REDDING, Calif. — Vikki Patterson believed she was protecting a co-worker when she confronted an alleged shoplifter inside the CVS in west Redding earlier this month.
The company feels otherwise.
Patterson, a CVS employee for nearly 20 years, said she was fired for violating company policy.
"I found out Friday but not through anybody from work. I found out when I tried to sign on to try and see my benefits online and noticed some stuff was missing," the 47-year-old Patterson said Monday. Patterson called human resources and was told she no longer had a job.
A CVS spokesman said the safety of the store's customers and employees comes first during a shoplifting or robbery.
"We do not comment on specific security policies because we do not want to undermine them. However, the actions of Ms. Patterson endangered everyone who was present during the incident at our Redding store, including customers, her co-worker and herself," Mike DeAngelis, CVS's senior director of corporate communication, wrote in a prepared statement emailed to the Record Searchlight.
Patterson has received a ton of support on Facebook after posting her story Friday afternoon.
As of Monday afternoon, the post had been shared 237 times, had 649 likes and 427 comments.
What's more, a "CVS Pharmacy: Reinstate Vikki Patterson" campaign has been posted on Facebook along with other supportive posts.
The incident occurred around 9:30 p.m. on Oct. 12. Patterson, a manager in training, said she was preparing to close when she noticed two women stuffing merchandise into a purse. She went over to ask the pair whether they needed help then called out, "security to the camera room," a tactic Patterson said is used to scare off shoplifters. The women indeed exited the store, leaving the merchandise. Patterson thought the crisis was averted.
"One stayed outside cussing and yelling the whole time," Patterson recalled.
But her partner came back inside and confronted Patterson about calling for security before going back to the aisle and filling her purse with what Patterson said was about $300 worth of merchandise.

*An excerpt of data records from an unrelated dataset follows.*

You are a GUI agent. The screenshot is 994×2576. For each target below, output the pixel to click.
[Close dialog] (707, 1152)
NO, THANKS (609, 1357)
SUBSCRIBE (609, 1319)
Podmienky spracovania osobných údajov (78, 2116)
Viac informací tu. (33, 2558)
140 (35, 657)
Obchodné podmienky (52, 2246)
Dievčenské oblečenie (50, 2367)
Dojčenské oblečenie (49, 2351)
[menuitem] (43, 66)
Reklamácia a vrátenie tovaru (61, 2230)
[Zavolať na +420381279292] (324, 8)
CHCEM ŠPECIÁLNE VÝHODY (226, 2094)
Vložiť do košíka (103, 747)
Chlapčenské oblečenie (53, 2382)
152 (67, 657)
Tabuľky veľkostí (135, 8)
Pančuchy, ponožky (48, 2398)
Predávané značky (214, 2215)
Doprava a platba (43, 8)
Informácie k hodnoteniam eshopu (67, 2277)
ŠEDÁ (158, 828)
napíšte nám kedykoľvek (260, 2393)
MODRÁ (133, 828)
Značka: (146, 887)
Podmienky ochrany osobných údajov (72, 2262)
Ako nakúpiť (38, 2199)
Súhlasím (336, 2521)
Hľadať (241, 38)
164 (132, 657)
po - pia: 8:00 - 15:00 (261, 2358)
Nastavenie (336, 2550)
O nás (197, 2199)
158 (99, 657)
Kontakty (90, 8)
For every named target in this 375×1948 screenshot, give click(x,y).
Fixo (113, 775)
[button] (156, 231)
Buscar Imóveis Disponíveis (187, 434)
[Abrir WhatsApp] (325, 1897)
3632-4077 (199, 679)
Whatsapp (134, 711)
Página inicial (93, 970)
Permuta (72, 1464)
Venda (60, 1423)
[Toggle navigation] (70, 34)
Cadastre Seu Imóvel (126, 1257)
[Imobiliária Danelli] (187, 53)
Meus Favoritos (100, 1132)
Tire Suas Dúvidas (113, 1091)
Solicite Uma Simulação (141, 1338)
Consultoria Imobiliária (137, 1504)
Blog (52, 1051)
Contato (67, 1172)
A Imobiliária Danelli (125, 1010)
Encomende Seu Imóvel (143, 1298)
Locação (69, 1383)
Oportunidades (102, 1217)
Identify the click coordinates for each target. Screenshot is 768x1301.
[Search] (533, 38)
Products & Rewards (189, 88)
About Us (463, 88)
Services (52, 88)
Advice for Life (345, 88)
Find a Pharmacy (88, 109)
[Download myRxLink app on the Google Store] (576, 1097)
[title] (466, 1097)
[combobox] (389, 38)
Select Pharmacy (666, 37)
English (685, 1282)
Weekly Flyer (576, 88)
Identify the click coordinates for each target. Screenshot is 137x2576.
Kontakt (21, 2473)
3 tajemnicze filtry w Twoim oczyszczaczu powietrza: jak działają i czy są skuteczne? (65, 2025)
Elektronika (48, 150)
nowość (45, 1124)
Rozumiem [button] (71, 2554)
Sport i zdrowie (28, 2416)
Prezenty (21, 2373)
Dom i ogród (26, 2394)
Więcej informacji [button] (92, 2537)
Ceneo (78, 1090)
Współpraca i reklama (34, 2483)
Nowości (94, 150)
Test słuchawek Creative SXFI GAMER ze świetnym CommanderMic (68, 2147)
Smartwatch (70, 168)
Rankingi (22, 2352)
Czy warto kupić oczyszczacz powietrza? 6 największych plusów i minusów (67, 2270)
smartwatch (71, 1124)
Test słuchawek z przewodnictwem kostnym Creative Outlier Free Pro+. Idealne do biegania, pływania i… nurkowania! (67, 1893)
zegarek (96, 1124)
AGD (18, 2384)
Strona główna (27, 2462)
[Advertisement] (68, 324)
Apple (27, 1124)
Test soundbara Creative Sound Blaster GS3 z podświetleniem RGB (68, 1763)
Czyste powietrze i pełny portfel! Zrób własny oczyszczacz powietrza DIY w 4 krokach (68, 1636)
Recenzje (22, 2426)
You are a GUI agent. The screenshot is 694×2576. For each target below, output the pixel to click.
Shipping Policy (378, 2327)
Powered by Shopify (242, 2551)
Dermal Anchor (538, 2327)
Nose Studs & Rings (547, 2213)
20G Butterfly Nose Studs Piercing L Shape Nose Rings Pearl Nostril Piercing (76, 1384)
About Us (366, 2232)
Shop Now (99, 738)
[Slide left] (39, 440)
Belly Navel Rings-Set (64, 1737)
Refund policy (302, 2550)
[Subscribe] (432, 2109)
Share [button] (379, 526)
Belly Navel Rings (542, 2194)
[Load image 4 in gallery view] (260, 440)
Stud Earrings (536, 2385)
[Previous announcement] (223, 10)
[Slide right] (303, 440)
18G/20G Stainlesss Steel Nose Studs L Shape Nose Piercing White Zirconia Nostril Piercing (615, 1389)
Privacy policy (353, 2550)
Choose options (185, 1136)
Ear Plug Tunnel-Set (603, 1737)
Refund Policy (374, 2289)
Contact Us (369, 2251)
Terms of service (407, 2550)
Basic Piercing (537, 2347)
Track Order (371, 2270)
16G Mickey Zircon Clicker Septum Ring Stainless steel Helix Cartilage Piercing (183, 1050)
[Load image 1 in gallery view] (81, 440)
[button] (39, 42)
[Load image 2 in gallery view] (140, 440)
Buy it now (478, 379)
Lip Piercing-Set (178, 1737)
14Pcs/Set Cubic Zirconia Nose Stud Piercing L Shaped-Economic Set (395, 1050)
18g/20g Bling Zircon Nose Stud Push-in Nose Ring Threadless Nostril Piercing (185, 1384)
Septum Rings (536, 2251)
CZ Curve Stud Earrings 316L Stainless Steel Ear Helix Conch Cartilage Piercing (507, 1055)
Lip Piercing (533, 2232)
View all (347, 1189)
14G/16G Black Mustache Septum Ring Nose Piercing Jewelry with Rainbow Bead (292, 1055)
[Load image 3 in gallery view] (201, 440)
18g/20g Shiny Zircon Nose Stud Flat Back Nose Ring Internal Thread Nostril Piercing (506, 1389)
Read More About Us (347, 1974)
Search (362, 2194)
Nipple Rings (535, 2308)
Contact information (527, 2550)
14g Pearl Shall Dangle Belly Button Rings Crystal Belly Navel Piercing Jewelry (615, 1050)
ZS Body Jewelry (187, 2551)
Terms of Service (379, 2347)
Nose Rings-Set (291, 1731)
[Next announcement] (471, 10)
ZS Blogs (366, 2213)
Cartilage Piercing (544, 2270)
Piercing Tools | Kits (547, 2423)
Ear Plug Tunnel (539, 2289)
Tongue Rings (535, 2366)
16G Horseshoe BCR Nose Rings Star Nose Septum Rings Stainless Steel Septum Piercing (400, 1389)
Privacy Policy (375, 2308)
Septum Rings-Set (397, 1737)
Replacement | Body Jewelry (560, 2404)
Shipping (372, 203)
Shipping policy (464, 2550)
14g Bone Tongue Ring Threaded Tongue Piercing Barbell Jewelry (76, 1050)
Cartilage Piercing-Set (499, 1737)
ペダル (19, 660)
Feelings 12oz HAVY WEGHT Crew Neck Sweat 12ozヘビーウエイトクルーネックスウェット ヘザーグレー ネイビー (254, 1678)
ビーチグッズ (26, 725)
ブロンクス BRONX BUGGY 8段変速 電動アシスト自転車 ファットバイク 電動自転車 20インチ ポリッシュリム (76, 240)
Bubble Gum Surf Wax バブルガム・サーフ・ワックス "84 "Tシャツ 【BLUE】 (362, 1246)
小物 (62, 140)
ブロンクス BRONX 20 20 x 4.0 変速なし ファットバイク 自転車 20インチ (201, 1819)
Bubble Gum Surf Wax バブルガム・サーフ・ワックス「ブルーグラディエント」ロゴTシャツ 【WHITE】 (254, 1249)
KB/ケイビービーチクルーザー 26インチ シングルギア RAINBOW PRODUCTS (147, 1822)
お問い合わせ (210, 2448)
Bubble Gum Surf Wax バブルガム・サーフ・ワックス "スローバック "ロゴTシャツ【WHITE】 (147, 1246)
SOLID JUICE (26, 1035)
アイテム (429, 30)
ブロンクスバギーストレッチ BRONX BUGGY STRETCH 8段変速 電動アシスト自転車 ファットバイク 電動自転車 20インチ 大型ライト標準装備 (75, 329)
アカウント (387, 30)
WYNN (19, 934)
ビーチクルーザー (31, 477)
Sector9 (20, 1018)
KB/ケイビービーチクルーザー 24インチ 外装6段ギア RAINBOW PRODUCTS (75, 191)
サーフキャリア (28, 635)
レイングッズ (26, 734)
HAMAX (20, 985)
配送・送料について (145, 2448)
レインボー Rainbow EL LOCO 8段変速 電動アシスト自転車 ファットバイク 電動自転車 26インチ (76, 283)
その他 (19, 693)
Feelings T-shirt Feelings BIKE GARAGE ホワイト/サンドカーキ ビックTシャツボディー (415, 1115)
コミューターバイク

"My cashier told me she's loading her purse up," Patterson said. "So I go towards her and said, 'you need to leave that stuff there' and she starts running."
The woman ran toward the door where the cashier was standing.
"I'm trying to get to the door before she slams into my employee," Patterson said, "and that's when the struggle happened. I mean, the video is bad because I was trying to protect myself — she was hitting me."
The scuffle spilled outside the store before the woman was able to drive off with her partner. Patterson and her co-worker called police, who finally caught up with the pair.
Amber Walworth, 31, was arrested, according to police and remains in the Shasta County jail on $150,000 bail. She was also wanted on a previous charge of robbery out of Anderson, Shasta County Superior Court records show.
Patterson believes she did not violate CVS' "shoplifter apprehension guidelines," which she says lists five things to do before confronting and apprehending a shoplifter. The policy also states "CVS/pharmacy has a 'hands off' policy relative to shoplifting apprehensions."
"I looked up apprehend in the dictionary. How are you supposed to apprehend without touching her?" Patterson said.
Redding police Sgt. Les James said law enforcement won't tell businesses how to deal with would-be shoplifters. They leave it up to the store.
"Each company has its own policy regarding interacting with shoplifters," James said.
Patterson has applied for unemployment benefits and is waiting to hear if she qualifies. She is a sole provider. Her husband, Robert, is on disability.
"I don't know. I have had such a great outpouring from everybody concerned," Patterson said about her future plans. "I am not quite sure. I haven't been unemployed in 18 years. Things are different from when I was younger."